Confiaba en que aquello no llegara a ocurrir, aun sabiendo que, con cada secuestro y cada asesinato, se acercaban a un foco de luz mucho más extenso y molesto.
– ¿Está ayudando ahora a la policía, señorita Burke? -preguntó la misma periodista. Sostenía su pequeña grabadora en alto y mantenía sus ojos verdes y ávidos fijos en Samantha.
Consciente de que tras ella se había abierto la puerta, Samantha dijo con premeditación:
– Ésa parece ser una cuestión susceptible de discusión en este momento.
– ¿Cómo podría ayudarles? -preguntó otro periodista agresivamente-. ¿Mirando su bola de cristal?
Samantha abrió la boca para contestar, pero Luke la agarró del brazo, la hizo volverse hacia la puerta y dijo dirigiéndose a los reporteros:
– La señorita Burke no tiene nada más que añadir. Les mantendremos informados de los avances de la investigación cuando el departamento del sheriff tenga algún dato que compartir con ustedes.

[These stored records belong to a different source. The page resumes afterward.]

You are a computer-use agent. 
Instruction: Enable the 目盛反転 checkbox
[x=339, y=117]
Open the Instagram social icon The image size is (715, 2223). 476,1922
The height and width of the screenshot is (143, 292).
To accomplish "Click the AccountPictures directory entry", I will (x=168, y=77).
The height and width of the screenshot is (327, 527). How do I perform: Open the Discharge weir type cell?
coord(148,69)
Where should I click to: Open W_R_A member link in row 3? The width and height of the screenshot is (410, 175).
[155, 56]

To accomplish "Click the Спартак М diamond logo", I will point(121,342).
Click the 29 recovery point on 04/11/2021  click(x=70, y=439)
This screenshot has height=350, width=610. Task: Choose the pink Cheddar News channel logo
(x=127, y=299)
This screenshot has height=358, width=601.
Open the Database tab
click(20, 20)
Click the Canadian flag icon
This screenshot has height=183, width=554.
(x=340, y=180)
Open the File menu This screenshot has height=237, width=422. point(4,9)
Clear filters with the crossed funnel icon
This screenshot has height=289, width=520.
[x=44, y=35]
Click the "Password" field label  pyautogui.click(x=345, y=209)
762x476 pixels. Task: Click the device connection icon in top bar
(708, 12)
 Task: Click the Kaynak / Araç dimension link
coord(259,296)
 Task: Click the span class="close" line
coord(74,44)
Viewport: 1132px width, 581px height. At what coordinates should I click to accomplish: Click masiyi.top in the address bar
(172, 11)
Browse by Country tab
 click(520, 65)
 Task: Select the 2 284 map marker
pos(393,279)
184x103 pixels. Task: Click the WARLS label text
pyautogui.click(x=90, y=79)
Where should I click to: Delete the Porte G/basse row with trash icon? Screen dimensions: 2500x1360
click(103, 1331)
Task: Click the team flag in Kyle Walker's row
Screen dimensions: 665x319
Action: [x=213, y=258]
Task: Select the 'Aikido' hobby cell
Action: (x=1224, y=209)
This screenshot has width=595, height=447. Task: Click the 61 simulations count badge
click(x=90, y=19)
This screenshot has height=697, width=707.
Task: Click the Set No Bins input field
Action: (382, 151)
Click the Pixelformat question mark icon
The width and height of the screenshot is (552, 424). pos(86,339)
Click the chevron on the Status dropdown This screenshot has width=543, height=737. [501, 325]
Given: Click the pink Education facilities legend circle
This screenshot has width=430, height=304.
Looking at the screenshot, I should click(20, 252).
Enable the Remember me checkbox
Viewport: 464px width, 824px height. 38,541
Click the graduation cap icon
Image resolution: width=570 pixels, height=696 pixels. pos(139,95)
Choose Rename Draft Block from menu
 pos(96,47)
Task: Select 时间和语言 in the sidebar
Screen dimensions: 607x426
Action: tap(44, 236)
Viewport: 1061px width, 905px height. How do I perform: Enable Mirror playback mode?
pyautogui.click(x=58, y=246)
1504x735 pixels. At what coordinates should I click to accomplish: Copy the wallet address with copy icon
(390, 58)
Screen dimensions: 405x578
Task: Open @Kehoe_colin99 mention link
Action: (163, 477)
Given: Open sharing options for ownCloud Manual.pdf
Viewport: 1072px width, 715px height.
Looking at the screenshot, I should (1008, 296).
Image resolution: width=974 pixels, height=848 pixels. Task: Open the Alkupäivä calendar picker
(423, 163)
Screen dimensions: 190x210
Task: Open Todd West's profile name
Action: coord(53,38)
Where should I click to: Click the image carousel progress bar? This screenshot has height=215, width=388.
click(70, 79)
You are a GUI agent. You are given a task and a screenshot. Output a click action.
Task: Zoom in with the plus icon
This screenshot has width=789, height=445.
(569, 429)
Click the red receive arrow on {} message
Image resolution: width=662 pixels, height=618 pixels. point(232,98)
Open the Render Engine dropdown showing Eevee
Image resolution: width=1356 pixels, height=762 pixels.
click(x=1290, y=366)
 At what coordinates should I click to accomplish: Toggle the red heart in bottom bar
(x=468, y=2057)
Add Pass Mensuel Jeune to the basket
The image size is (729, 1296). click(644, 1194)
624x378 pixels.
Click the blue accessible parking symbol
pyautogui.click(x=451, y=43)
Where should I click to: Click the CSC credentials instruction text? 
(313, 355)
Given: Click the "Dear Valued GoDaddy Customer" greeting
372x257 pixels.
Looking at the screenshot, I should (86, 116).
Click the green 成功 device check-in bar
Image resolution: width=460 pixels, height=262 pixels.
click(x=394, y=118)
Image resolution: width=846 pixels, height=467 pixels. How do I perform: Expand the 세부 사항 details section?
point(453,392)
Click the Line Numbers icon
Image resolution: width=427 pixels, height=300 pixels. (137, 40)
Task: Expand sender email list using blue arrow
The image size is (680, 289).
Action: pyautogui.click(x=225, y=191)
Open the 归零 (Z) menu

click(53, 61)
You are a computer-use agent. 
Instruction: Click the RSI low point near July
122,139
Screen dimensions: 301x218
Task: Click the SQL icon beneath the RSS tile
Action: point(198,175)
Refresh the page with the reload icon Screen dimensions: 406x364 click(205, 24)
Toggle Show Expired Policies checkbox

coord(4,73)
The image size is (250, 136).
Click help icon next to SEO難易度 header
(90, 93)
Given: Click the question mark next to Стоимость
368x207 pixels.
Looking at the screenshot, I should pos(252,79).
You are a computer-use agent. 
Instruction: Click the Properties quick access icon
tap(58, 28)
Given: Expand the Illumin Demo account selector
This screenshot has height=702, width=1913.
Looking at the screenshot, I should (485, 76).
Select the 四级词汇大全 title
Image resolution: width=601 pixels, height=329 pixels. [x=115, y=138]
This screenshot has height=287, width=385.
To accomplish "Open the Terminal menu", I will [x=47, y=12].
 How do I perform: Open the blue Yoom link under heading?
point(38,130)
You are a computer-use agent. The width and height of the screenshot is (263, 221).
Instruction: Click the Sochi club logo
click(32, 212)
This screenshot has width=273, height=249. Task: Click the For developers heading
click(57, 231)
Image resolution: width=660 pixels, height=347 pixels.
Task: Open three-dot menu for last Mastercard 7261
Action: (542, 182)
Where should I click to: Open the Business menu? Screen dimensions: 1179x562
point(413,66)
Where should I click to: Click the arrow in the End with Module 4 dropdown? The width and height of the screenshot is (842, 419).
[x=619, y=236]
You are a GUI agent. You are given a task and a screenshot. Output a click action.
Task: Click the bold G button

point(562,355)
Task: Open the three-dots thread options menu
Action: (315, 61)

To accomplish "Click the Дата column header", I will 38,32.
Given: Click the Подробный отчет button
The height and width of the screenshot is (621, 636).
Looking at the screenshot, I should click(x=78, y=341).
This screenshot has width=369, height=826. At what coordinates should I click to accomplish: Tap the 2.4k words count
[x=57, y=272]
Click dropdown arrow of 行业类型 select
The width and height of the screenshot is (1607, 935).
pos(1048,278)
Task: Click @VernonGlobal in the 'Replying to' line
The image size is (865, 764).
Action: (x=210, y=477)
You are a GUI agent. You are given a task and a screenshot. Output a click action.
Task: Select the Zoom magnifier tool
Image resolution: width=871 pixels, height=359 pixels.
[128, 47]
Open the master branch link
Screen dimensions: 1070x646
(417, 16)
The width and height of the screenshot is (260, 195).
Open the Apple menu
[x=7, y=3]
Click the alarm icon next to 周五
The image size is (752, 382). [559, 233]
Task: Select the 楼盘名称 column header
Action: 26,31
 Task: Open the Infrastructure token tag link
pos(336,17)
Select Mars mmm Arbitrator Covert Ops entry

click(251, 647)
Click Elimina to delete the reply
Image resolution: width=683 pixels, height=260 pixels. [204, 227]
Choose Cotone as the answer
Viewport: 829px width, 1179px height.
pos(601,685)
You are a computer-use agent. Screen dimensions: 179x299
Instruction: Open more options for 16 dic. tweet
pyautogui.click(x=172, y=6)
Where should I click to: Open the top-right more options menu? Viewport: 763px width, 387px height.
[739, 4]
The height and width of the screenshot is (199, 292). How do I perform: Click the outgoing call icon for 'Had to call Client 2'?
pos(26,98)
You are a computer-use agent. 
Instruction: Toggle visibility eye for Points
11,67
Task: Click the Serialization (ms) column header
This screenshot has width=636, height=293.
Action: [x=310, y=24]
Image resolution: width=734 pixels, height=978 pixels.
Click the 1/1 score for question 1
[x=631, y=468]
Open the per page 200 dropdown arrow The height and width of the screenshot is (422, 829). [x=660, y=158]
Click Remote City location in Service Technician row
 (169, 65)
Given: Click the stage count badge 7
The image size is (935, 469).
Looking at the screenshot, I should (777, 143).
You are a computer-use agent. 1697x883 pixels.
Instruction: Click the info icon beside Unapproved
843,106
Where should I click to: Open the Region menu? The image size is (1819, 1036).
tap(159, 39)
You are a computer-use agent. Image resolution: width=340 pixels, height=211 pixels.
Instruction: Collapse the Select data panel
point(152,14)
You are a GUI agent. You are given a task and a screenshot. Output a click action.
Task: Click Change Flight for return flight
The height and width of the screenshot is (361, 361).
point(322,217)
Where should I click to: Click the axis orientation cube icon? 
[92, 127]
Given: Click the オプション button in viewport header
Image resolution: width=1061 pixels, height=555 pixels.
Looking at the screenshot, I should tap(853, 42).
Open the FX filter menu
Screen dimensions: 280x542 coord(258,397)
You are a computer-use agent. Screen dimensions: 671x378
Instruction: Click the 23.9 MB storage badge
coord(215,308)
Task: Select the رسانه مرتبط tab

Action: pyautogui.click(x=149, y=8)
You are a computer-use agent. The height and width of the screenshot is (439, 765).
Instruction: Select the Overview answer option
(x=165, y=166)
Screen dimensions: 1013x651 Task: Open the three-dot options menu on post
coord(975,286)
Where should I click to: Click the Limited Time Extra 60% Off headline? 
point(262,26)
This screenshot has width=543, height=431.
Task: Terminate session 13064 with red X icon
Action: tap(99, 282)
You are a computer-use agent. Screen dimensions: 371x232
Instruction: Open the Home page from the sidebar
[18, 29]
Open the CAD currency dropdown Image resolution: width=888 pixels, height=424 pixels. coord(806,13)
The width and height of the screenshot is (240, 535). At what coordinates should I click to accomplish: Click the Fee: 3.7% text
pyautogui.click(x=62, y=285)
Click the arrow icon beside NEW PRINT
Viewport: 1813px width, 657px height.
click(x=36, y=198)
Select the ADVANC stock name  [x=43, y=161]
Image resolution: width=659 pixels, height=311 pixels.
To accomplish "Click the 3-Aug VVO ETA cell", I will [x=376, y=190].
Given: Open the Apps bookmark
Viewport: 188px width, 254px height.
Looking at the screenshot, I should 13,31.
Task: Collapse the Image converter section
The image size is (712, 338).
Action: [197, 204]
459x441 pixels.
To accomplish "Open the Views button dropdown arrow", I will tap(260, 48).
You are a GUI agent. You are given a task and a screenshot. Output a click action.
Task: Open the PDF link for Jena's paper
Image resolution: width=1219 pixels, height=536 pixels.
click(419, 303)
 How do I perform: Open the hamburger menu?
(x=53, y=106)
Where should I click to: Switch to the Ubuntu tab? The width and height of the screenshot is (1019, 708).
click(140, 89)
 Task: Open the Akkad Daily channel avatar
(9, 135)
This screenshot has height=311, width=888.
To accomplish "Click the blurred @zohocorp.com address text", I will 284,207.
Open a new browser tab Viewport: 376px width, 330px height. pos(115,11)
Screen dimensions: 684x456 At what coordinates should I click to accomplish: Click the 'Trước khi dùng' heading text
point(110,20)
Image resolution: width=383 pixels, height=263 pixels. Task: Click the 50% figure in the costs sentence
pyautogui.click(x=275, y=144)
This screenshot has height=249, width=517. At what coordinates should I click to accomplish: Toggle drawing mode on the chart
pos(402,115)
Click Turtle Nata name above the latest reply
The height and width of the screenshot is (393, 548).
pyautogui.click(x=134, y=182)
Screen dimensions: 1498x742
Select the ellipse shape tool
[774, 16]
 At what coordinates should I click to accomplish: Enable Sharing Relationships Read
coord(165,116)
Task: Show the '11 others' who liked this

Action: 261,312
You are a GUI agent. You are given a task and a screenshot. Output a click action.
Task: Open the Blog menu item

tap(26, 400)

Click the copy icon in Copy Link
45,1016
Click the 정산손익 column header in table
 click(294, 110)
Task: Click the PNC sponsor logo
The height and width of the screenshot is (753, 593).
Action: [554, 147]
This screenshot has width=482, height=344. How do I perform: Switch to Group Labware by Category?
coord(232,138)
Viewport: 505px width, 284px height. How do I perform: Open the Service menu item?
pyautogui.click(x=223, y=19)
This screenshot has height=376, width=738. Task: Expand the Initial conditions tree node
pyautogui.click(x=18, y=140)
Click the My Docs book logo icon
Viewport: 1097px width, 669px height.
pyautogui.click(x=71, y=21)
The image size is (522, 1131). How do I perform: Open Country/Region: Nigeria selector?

Los periodistas les lanzaron a gritos una andanada de preguntas, pero Lucas se limitó a entrar en el edificio tirando de Samanta y a doblar la esquina para quitarse de su vista antes de preguntar con aspereza:
– ¿Qué diablos estabas haciendo?
Estaba enfadado. Y se le notaba.
Samantha le miró un momento; después levantó la mano derecha para enseñarle la palma. Las marcas de quemadura que le habían dejado el volante, el anillo y el medallón de la araña seguían allí, más claras aún que antes.
– Es una lástima que me hayas interrumpido -dijo con suavidad-. Estaba a punto de enseñarles esto.
– ¿Por qué? -preguntó Lucas.
Ella se encogió de hombros.
– Bueno, el asesino ya me está vigilando. He pensado que es hora de que se haga una idea de lo que soy capaz.
– ¿Te has vuelto loca? Dios mío, Sam, ¿por qué no te pintas una diana en la espalda?
– ¿Y por qué no confundir un poco a ese hijo de puta, si podemos? ¿Por qué no hacer que se pregunte si tal vez, sólo tal vez, no controla tanto el juego como piensa? De momento todo ha salido exactamente como planeaba, así que tal vez sea hora de que hagamos algo por cambiar la situación. No sé si en el ajedrez hay algo parecido a un comodín, pero eso soy yo. Y creo que es hora de que le hagamos saber que hemos tirado las normas por la ventana.